Mereka mewariskan suatu peradaban madani yang berfondasi pada Islam--agama yang mengajarkan rahmatan lil `alamin. Dunia tidak pernah menyaksikan suatu kebudayaan yang seluhur dan sekosmopolitan itu sebelumnya.

Kota-kota Islam memiliki banyak hotel (bahasa Arab: funduq) sebagai tempat menginap para pelancong. Benedikt Koehler dalam Early Islam and the Birth of Capitalism (2014) menjelaskan, sejarah hotel menurut konteks peradaban Islam. Pada mulanya, funduq berkaitan dengan pusat perdagangan (trade center) yang telah dirin tis sejak zaman Rasulullah SAW. Maka dari itu, perlu dijelaskan terlebih dahulu bagaimana kondisi pasar pada masa Jahiliyah dan Islam.

Pada umumnya, pasar-pasar di Jazirah Arab pra-Islam bersifat semipermanen dan berlangsung hanya dalam periode tertentu, puncaknya pada musim haji. Di Makkah, para pedagang lokal membuka gerai di depan rumah masing-masing pada hari-hari tertentu per pekan. Kafilah-kafilah dagang dari luar kota mengadakan transaksi dengan mereka. Begitu transaksi usai, gerai itu pun tutup dan para kafilah dari luar melanjutkan perjalanannya.

Sesudah hijrah, Nabi SAW mendirikan tatanan baru di Madinah, termasuk dalam urusan komersial. Beliau SAW menginstruksikan pendirian satu pasar baru, sehingga total ada lima pasar di kota tersebut. Beberapa waktu kemudian, pasar yang wujudnya hanya berupa tenda sederhana itu dihancurkan musuh.

Rasulullah SAW pun mendirikan kompleks pasar baru yang lebih luas. Kali ini, para pedagang di dalamnya tidak dipungut pajak. Adanya bebas pajak (tax exemption) itu membuat Madinah lebih menarik ketimbang Makkah di mata kafilah-kafilah dagang.

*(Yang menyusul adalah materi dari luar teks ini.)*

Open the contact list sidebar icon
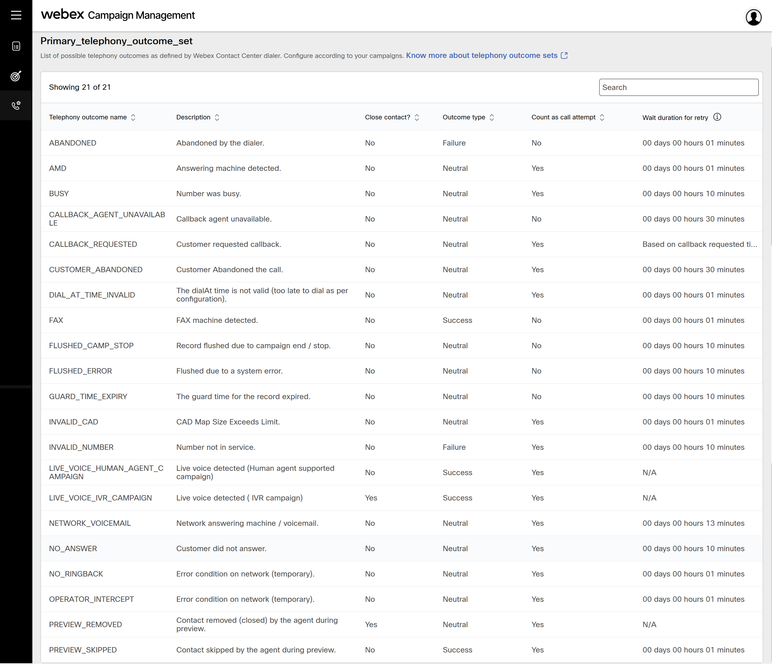772x670 pixels. (x=16, y=46)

Sistem pasar yang telah diinisiasi Nabi Muhammad SAW mulai berubah sejak Kekhalifahan Umayyah. Khalifah ke-10, Hisyam bin Abdul Malik, mengubah bentuk pasar menjadi bangunan permanen dua lantai yang disebutnya magazine.

Lantai pertama difungsikan sebagai tempat tinggal sementara para kafilah terutama dari luar daerah, sedangkan lantai kedua sebagai tem pat transaksi dan gudang. Di Madinah, magazine menjadi bangunan terbesar kedua setelah Masjid Nabawi pada masa itu.

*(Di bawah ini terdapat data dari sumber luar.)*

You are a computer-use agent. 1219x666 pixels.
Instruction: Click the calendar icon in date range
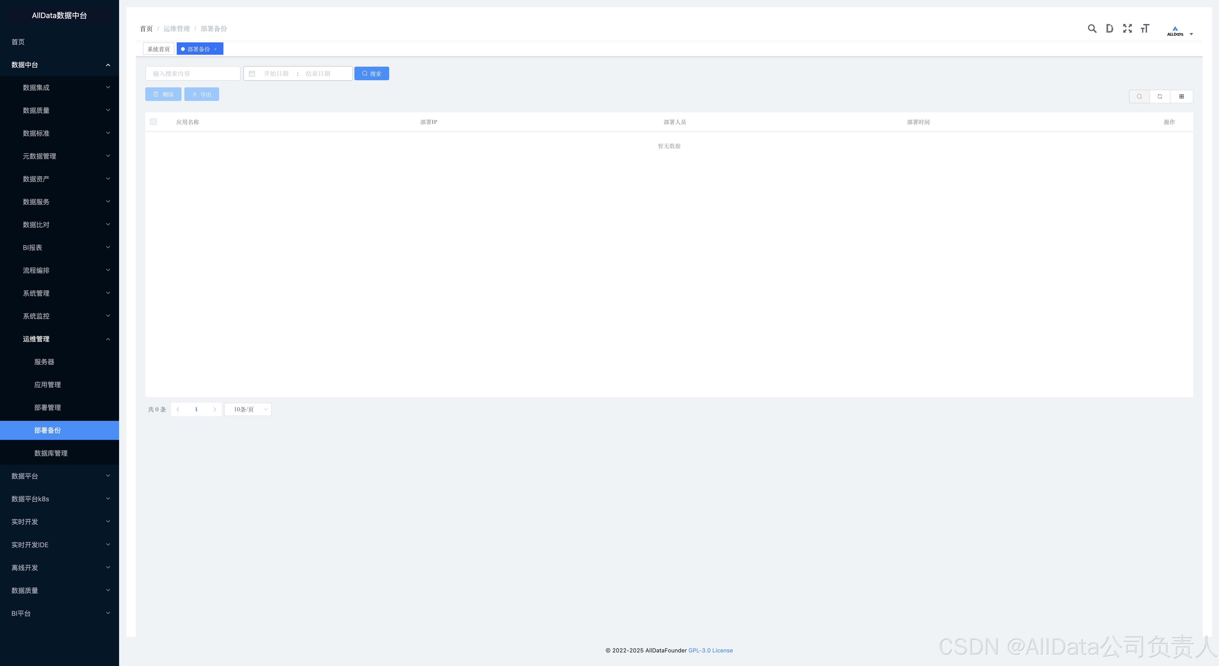252,74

Perniagaan tidak kenal batas agama dan bangsa. Islam memberi ruang pada semangat kosmopolitan semacam itu. Syariat menentukan agar penguasa Muslim melindungi para pelancong, termasuk kafilah-kafilah dagang yang datang dari luar, sekalipun mereka non-Muslim. Sepanjang peradaban Islam, pedagang asing (mustamin) rata-rata dibebankan pajak 10 persen.

Setelah membayar kewajibannya, mereka berhak atas perlindungan negara dan izin tinggal satu tahun lamanya--tetapi di saat yang sama mesti mematuhi aturan Islam, termasuk larangan praktik riba dan penjualan minuman yang memabukkan.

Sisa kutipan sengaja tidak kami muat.